4 Conclusion and Policy Implications

The analysis of the pace and pattern of long-term employment and growth clearly highlights that India’s economic growth is not followed by adequate employment generation. The growth performance is defined by dominating yet unpredictable and volatile service sector, low agricultural output growth, and jobless growth in the manufacturing industry. The ‘slow’ structural transformation being noted from agriculture to industry and later towards the services sector is in contrast to the conventional models of growth and development. We find a surge in output growth and employment from 1987–88 to 2004–05, followed by ‘jobless growth’ from 2004–05 to 2018–19 and a subsequent trifling rebound thereafter. The secular decline in employment elasticities and stagnant employment growth reflects that the link between GVA growth and job creation weakened over time. The slow rate of employment growth during the period of high economic growth failed to bring down overall unemployment. Further, the slow industrial growth may be labour-displacing in its effect. Even though agriculture has the least potential to create jobs and agriculture only makes up 16.3% of India’s overall GVA, yet it employs comparatively higher workforce of around 43.7% in 2020–21. This serves as a rebuttal to the claim of ‘slow’ structural change. Even though agriculture continues to be the largest employment provider, it has seen severe employment setbacks. Despite losing GVA share over the decades, agriculture stays dominant in terms of employment share.

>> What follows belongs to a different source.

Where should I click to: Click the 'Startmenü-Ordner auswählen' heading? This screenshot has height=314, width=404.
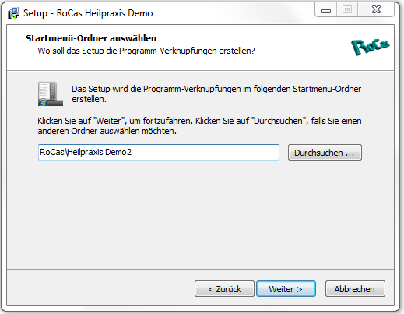91,38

The labour market scenario in India is littered with multifold challenges. The estimates highlight the prevalence of gender disparity as an enduring element of the Indian labour market. The employment prospects for the less educated in the urban areas are sluggish. The increasing unemployment situation for urban women is noticeably greater than for urban men. In contrast to the illiterate and less educated groups, the highly educated youth experience higher job losses. In nutshell, the discourse of falling and lower employment elasticities and strong GVA growth painting a discordant picture of the economy calls for an urgent policy redressal in expanding the human capacity to participate in the new economic and social opportunities. The policy suggestion that follows from our analysis is that a conscious policy effort must be made in identify labour-intensive industrial set up that of manufacturing sector, which will have high linkage effects, in order to achieve inclusive growth. When employment follows growth over longer periods, more resources are made available for expanding human capacity, which in turn enables people to contribute more to growth. As empirical evidence has shown that along with the number of jobs creation in the growth process, it is equally important to look into the quality and decency of jobs too; for there is a strong linkage between productivity and decency of jobs. India’s recent attempt in improving the areas of health and education may have a favourable influence on the conversion of rising labour into a high-quality workforce with low-cost employment.